Number of pages loaded: 21
1
Retrieval-Augmented Generation for Large
Language Models: A Survey
Yunfan Gaoa, Yun Xiongb, Xinyu Gao b, Kangxiang Jia b, Jinliu Pan b, Yuxi Bic, Yi Dai a, Jiawei Sun a, Meng
Wangc, and Haofen Wang a,c
aShanghai Research Institute for Intelligent Autonomous Systems, Tongji University
bShanghai Key Laboratory of Data Science, School of Computer Science, Fudan University
cCollege of Design and Innovation, Tongji University
Abstract—Large Language Models (LLMs) showcase impres-
sive capabilities 


### Splitting Text to Chunks

**Note:**
I am using RecursiveCharacterTextSplitter here to capture more context from pdfs.

**Info**
RecursiveCharacterTextSplitter splits text into chunks that avoids loosing context over pages by keeping paragraphs together.

In [25]:
text_splitter = RecursiveCharacterTextSplitter(chunk_size = 500, chunk_overlap = 100)
chunks = text_splitter.split_documents(documents)

In [26]:
chunks[:2]

[Document(metadata={'producer': 'pdfTeX-1.40.25', 'creator': 'LaTeX with hyperref', 'creationdate': '2024-03-28T00:54:45+00:00', 'author': '', 'keywords': '', 'moddate': '2024-03-28T00:54:45+00:00', 'ptex.fullbanner': 'This is pdfTeX, Version 3.141592653-2.6-1.40.25 (TeX Live 2023) kpathsea version 6.3.5', 'subject': '', 'title': '', 'trapped': '/False', 'source': 'rag_paper.pdf', 'total_pages': 21, 'page': 0, 'page_label': '1'}, page_content='1\nRetrieval-Augmented Generation for Large\nLanguage Models: A Survey\nYunfan Gaoa, Yun Xiongb, Xinyu Gao b, Kangxiang Jia b, Jinliu Pan b, Yuxi Bic, Yi Dai a, Jiawei Sun a, Meng\nWangc, and Haofen Wang a,c\naShanghai Research Institute for Intelligent Autonomous Systems, Tongji University\nbShanghai Key Laboratory of Data Science, School of Computer Science, Fudan University\ncCollege of Design and Innovation, Tongji University\nAbstract—Large Language Models (LLMs) showcase impres-'),
 Document(metadata={'producer': 'pdfTeX-1.40.25', 'creator'

### Vector Index/DB

FAISS: Facebook AI Similarity Search --> a powerful library for similarity search and clustering of dense vectors.

In [27]:
from langchain.vectorstores import FAISS
from langchain.embeddings import OpenAIEmbeddings  # many others are availabe for other models too.

# creating embeddings
embeddings = OpenAIEmbeddings(api_key = OPENAI_API_KEY)
db = FAISS.from_documents(documents=chunks, embedding=embeddings)

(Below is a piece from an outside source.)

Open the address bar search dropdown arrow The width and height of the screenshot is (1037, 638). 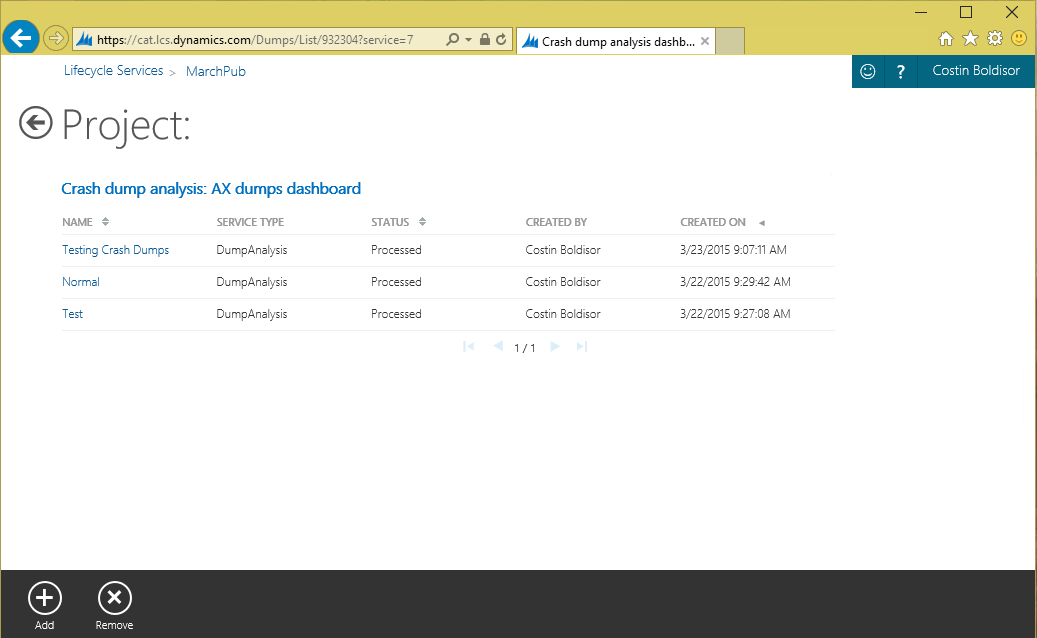coord(468,40)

  embeddings = OpenAIEmbeddings(api_key = OPENAI_API_KEY)


In [30]:
from langchain.chains import ConversationalRetrievalChain
from langchain.prompts import PromptTemplate

CONDENSE_QUESTION_PROMPT = PromptTemplate.from_template(
    """
      Given the following conversation and follow up question, get insights about the question and give short
      precise answer.
      {chat_history}
      Follow up Input: {question}
      Insights:
    """
)

qa = ConversationalRetrievalChain.from_llm(llm=llm, retriever=db.as_retriever(), condense_question_prompt= CONDENSE_QUESTION_PROMPT,
                                           return_source_documents=True, verbose=False)

In [31]:
chat_history= []
query = "What is RAG?."
result = qa.invoke(input =
          {
              "question":query,
              "chat_history": chat_history
          })

print(result["answer"])

 RAG is a research paradigm that has evolved over time and is now categorized into three stages: Naive RAG, Advanced RAG, and Modular RAG. It has shown to be cost-effective and outperform native LLMs, but also has limitations. The development of Advanced RAG and Modular RAG aim to address these limitations. RAG is continuously expanding its application scope into multimodal domains and has gained interest from academic and industrial sectors.


In [32]:
chat_history= []
query = "What can rag be used for?."
result = qa.invoke(input =
          {
              "question":query,
              "chat_history": chat_history
          })

print(result["answer"])

 RAG can be used for addressing complex problems and integrative or summary questions that require reading a large amount of material to answer. It can also be used in multimodal domains, such as interpreting and processing images, videos, and code, and for improving precision and flexibility in queries. Additionally, RAG can be used for decision-making and autonomous judgment capabilities in generating accurate responses. 


In [33]:
chat_history= []
query = "Can you tell more about the workflow of rag?."
result = qa.invoke(input =
          {
              "question":query,
              "chat_history": chat_history
          })

print(result["answer"])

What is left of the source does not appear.